Given exercise A
Update the comment on SQLite below by rewriting the span between "Prof. Regehr did" and "hence no UB.", inclusive, with "library" changed to "binary".

Given passage
%%
SQLite with a Fine-Toothed Comb (2016) - jxub
https://blog.regehr.org/archives/1292
======
collinf
Richard Hipp (creator of SQLite) had this to say about Rust and SQLite in the
comments:

> Rewriting SQLite in Rust, or some other trendy “safe” language, would not
> help. In fact it might hurt.

Prof. Regehr did not find problems with SQLite. He found constructs in the
SQLite source code which under a strict reading of the C standards have
“undefined behaviour”, which means that the compiler can generate whatever
machine code it wants without it being called a compiler bug. That’s an
important finding. But as it happens, no modern compilers that we know of
actually interpret any of the SQLite source code in an unexpected or harmful
way. We know this, because we have tested the SQLite machine code – every
single instruction – using many different compilers, on many different CPU
architectures and operating systems and with many different compile-time
options. So there is nothing wrong with the sqlite3.so or sqlite3.dylib or
winsqlite3.dll library that is happily running on your computer. Those files
contain no source code, and hence no UB.

The point of Prof. Regehr’s post (as I understand it) is the the C programming
language as evolved to contain such byzantine rules that even experts find it
difficult to write complex programs that do not contain UB.
%%
Given entries
%%
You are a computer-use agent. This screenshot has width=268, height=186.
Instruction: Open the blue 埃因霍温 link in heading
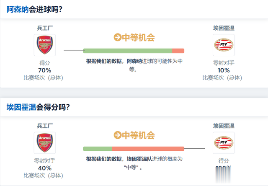[x=21, y=107]
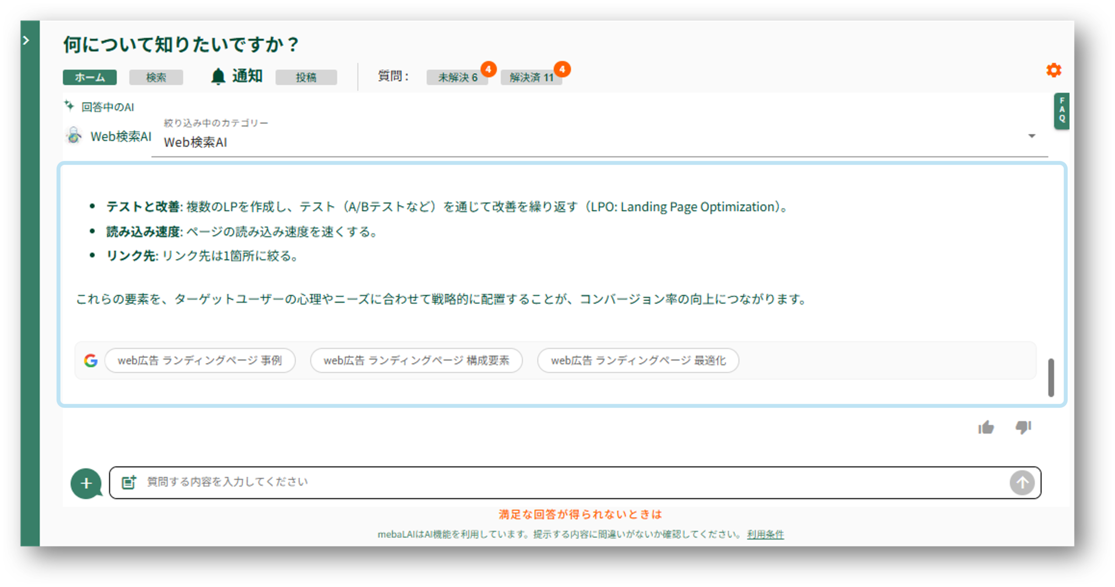
Task: Show 未解決 6 questions
Action: pos(457,78)
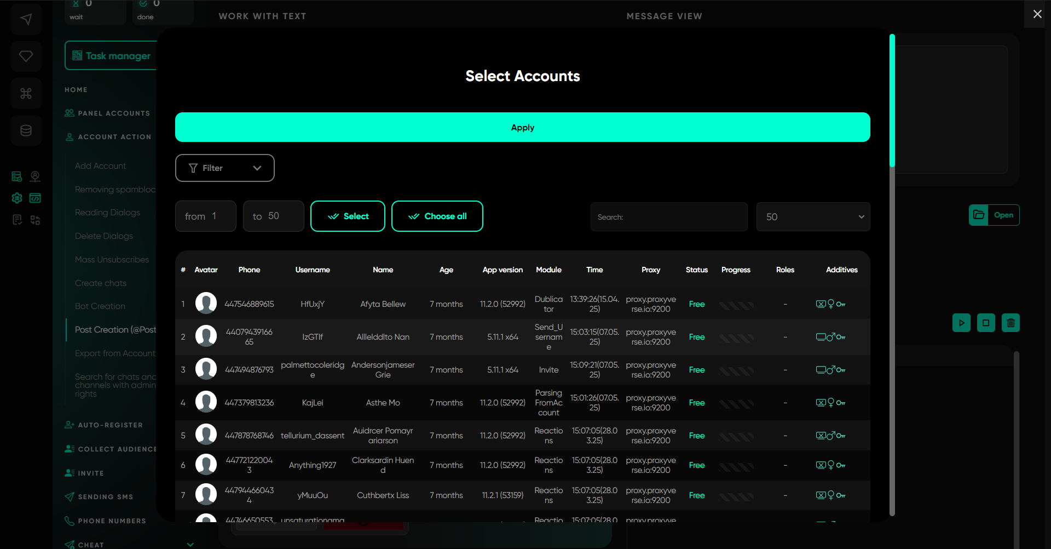Click the green settings gear icon

17,198
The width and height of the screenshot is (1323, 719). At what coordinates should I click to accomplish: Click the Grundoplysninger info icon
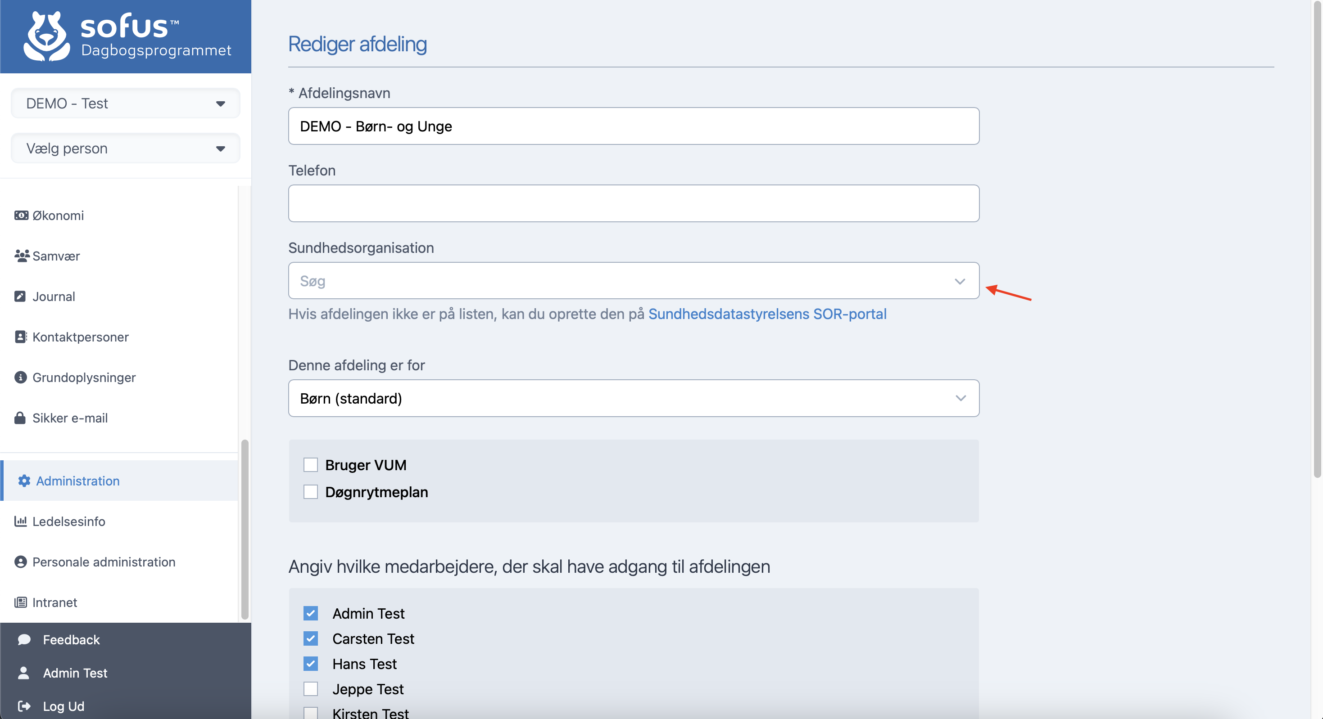(21, 377)

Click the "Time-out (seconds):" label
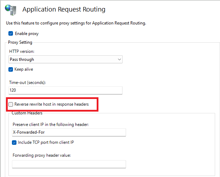(x=27, y=83)
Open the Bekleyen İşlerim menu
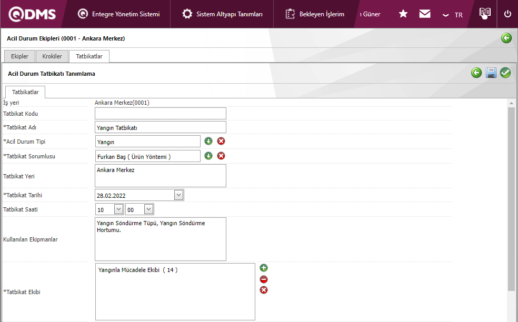The height and width of the screenshot is (322, 518). tap(314, 14)
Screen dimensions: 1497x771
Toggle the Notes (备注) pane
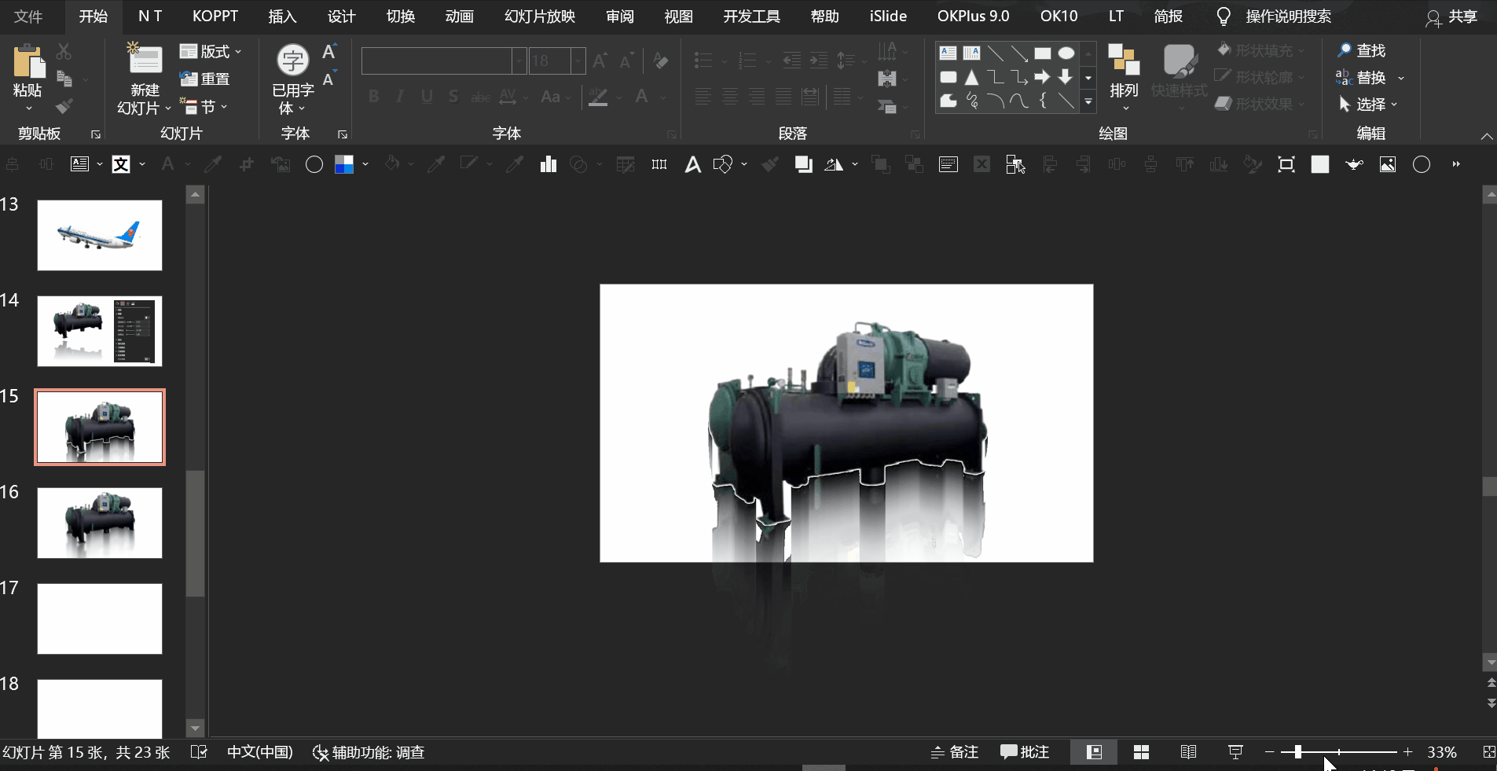coord(955,752)
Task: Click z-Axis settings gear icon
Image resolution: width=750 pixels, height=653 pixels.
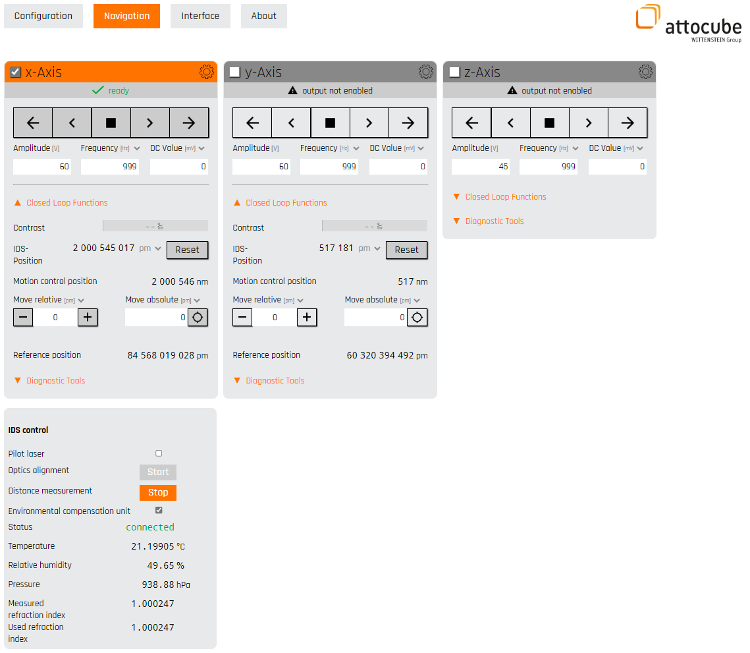Action: [x=645, y=72]
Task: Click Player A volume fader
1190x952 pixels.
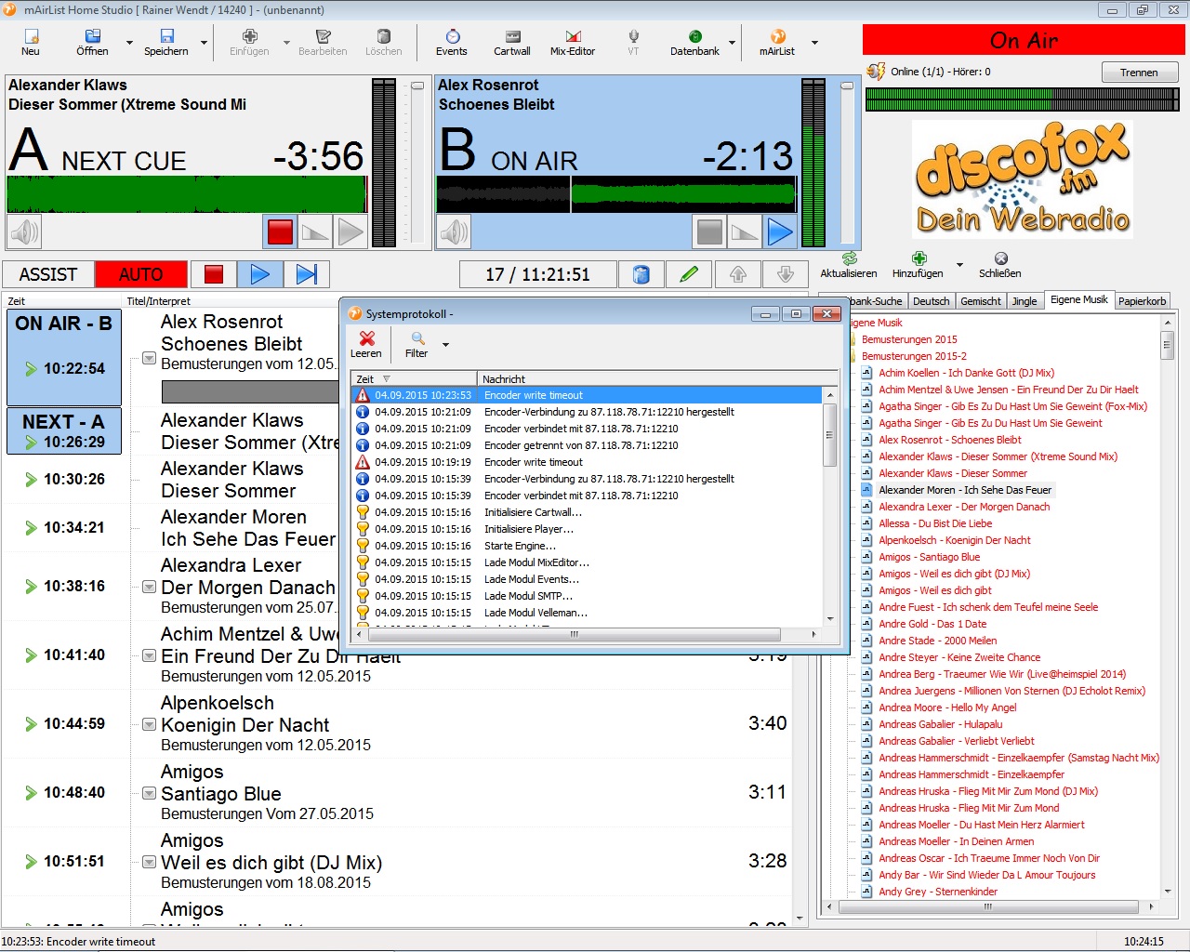Action: point(417,87)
%%
Given exercise B
Duplicate the entire listing that follows the comment on SQLite, line for line and unchanged, but leave out the pictures.

Complete answer A
Prof. Regehr did not find problems with SQLite. He found constructs in the
SQLite source code which under a strict reading of the C standards have
“undefined behaviour”, which means that the compiler can generate whatever
machine code it wants without it being called a compiler bug. That’s an
important finding. But as it happens, no modern compilers that we know of
actually interpret any of the SQLite source code in an unexpected or harmful
way. We know this, because we have tested the SQLite machine code – every
single instruction – using many different compilers, on many different CPU
architectures and operating systems and with many different compile-time
options. So there is nothing wrong with the sqlite3.so or sqlite3.dylib or
winsqlite3.dll binary that is happily running on your computer. Those files
contain no source code, and hence no UB.

Complete answer B
You are a computer-use agent. This screenshot has width=268, height=186.
Instruction: Open the blue 埃因霍温 link in heading
[x=21, y=107]
Task: Show 未解決 6 questions
Action: pos(457,78)
Click the green settings gear icon

17,198
The width and height of the screenshot is (1323, 719). At what coordinates should I click to accomplish: Click the Grundoplysninger info icon
(21, 377)

Click the "Time-out (seconds):" label
(x=27, y=83)
Open the Bekleyen İşlerim menu
The height and width of the screenshot is (322, 518). tap(314, 14)
Screen dimensions: 1497x771
Toggle the Notes (备注) pane
coord(955,752)
Task: Click z-Axis settings gear icon
Image resolution: width=750 pixels, height=653 pixels.
Action: [x=645, y=72]
Task: Click Player A volume fader
1190x952 pixels.
Action: point(417,87)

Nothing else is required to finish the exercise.